Apprendiamo con soddisfazione dalla stampa locale che Salvatore Procopio, consigliere comunale intervenuto al convegno, ha richiesto alla Giunta di Botricello guidata da Camastra di adottare la fitodepurazione per l’affinamento dei liquami del depuratore ubicato sul tratto della foce del torrente “Arango”.

Un buon risultato ed un ottimo augurio per il 2011 per il Comitato per la tutela dell’ambiente di Sellia Marina che, proponendo la fitodepurazione al Sindaco di Sellia Marina attraverso una petizione popolare, ha cercato però di estendere la discussione anche ai comuni limitrofi come Botricello e Cropani. Peccato che non tutte le amministrazioni interessate dal problema si siano interessate alla proposta. Forse troppo impegnati nei festeggiamenti?

Applicare la fitodepurazione ai locali impianti di depurazione” è il titolo dell’articolo firmato r.s. (probabilmente riferibile al giornalista Rosario Stanizzi) comparso oggi, 31 dicembre, su La Gazzetta del Sud che pubblichiamo di seguito. “La proposta del consigliere comunale Salvatore Procopio” l’occhiello.

Compito A |
Riscrivi in forma di elenco puntato il paragrafo del testo sulla fitodepurazione che comincia con "Un buon risultato ed un ottimo augurio", mantenendone i fatti principali.
Compito B |
Nel testo sulla fitodepurazione, su quale giornale è comparso l'articolo pubblicato il 31 dicembre?
Compito C |
Prosegui il testo sulla fitodepurazione a partire dalla sua ultima frase.

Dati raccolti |

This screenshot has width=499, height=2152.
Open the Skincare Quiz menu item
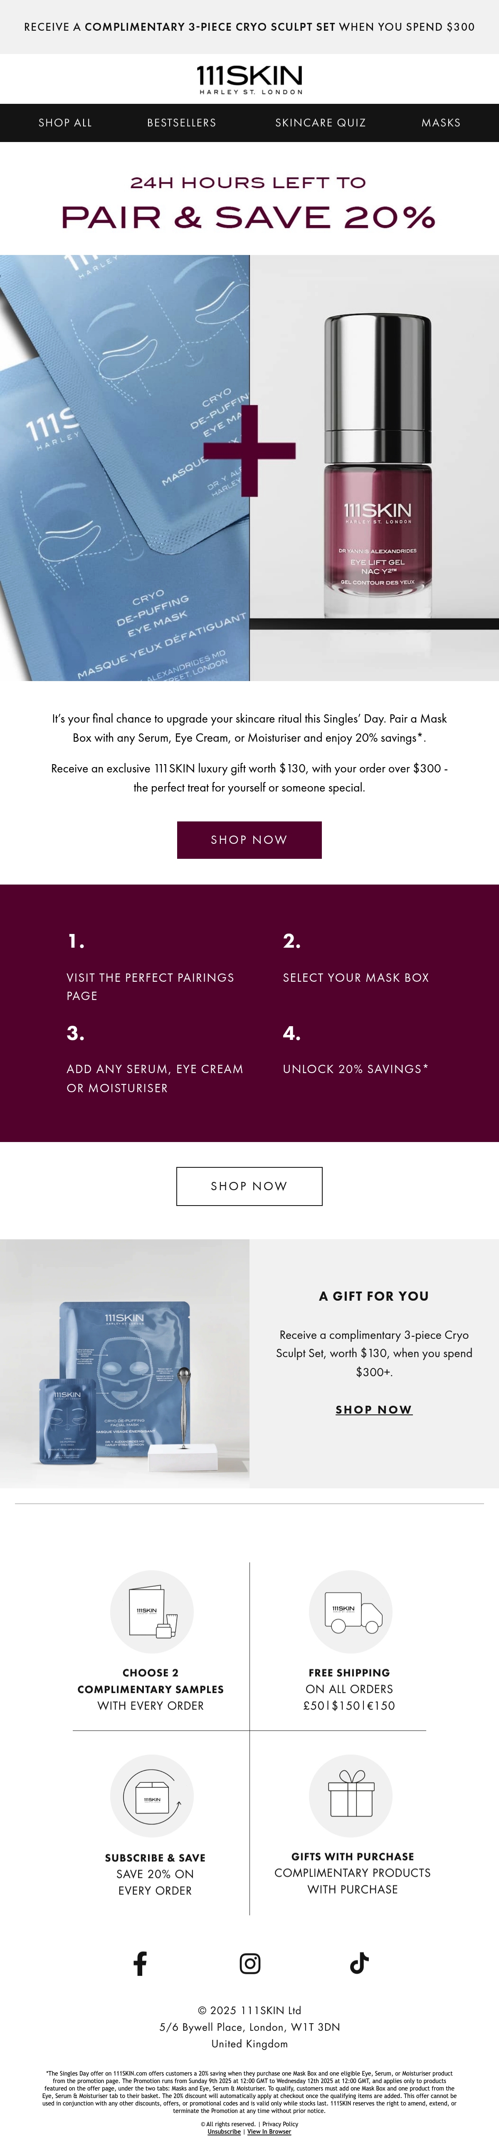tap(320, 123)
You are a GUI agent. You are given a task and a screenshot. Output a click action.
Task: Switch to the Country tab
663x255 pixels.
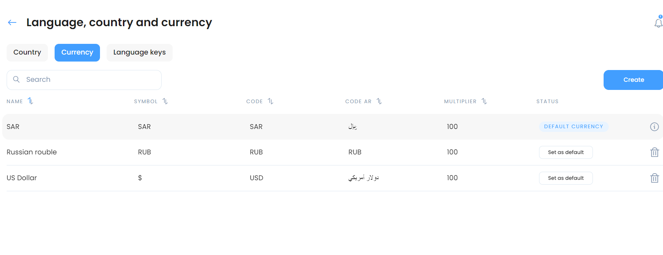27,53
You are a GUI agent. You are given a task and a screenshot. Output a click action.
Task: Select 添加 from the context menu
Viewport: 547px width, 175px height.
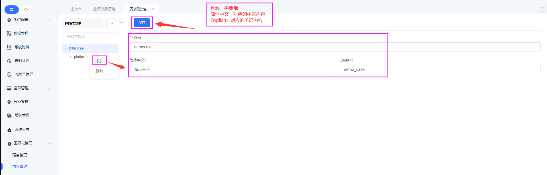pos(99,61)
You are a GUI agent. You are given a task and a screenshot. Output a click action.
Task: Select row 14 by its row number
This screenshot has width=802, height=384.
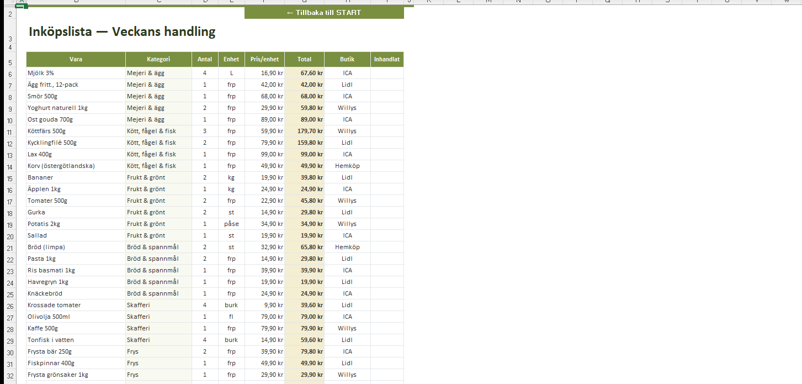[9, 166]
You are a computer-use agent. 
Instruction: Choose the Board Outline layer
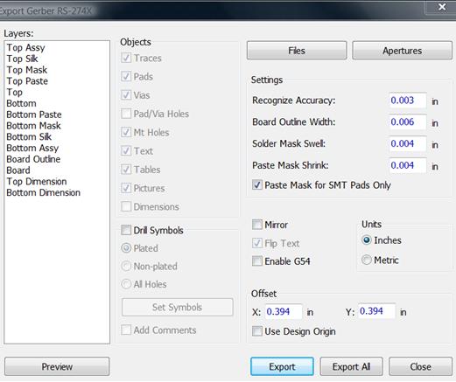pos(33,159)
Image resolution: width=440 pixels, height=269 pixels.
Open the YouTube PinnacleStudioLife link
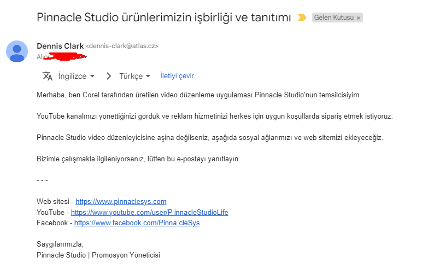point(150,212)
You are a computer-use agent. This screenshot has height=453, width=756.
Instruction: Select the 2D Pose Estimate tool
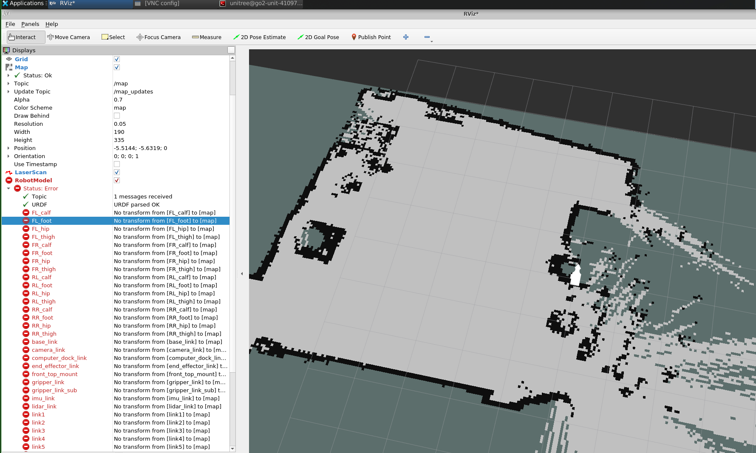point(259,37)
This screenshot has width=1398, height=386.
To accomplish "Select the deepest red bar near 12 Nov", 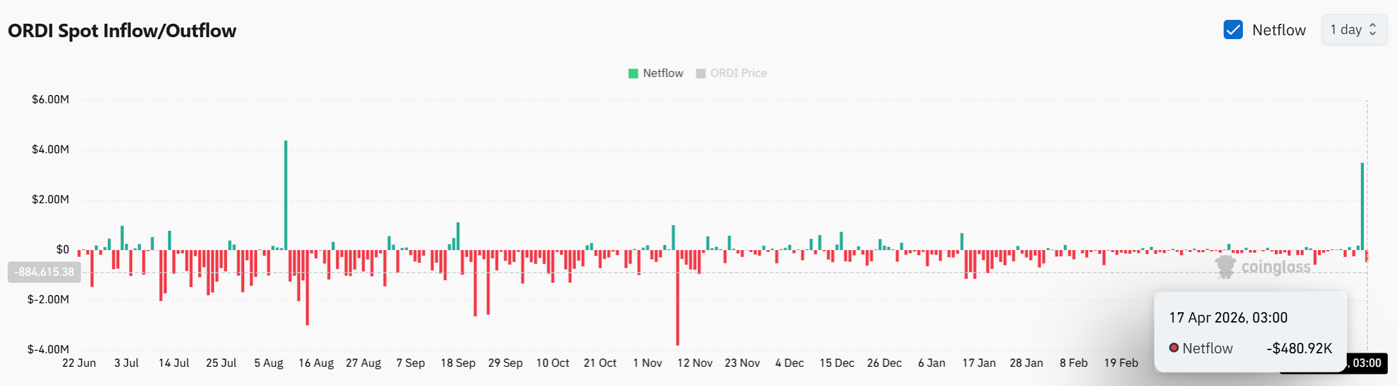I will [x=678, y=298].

Risposta A |
- Buon risultato e ottimo augurio per il 2011 per il Comitato per la tutela dell'ambiente di Sellia Marina.
- Il Comitato ha proposto la fitodepurazione al Sindaco di Sellia Marina con una petizione popolare.
- Ha cercato di estendere la discussione anche ai comuni limitrofi, come Botricello e Cropani.
- Non tutte le amministrazioni interessate dal problema si sono interessate alla proposta, forse perché troppo impegnate nei festeggiamenti.

Risposta B |
Su La Gazzetta del Sud.

Risposta C |
Botricello. – “Considerare l’opportunità di valutare, attraverso uno studio di fattibilità sui costi e sui benefici, l’applicazione delle tecniche di fitodepurazione all’impianto di depurazione”. E’ quanto chiede, con un’interrogazione-proposta indirizzata al Sindaco Giovanni Camastra, agli assessori Giuseppe Trivolo ed Agostino Viscomi, al capogruppo di maggioranza Angelo Muraca e al responsabile dell’ufficio tecnico comunale, Luigi Mancuso, l’ex assessore all’ecologia del comune di Botricello, Salvatore Procopio, consigliere comunale.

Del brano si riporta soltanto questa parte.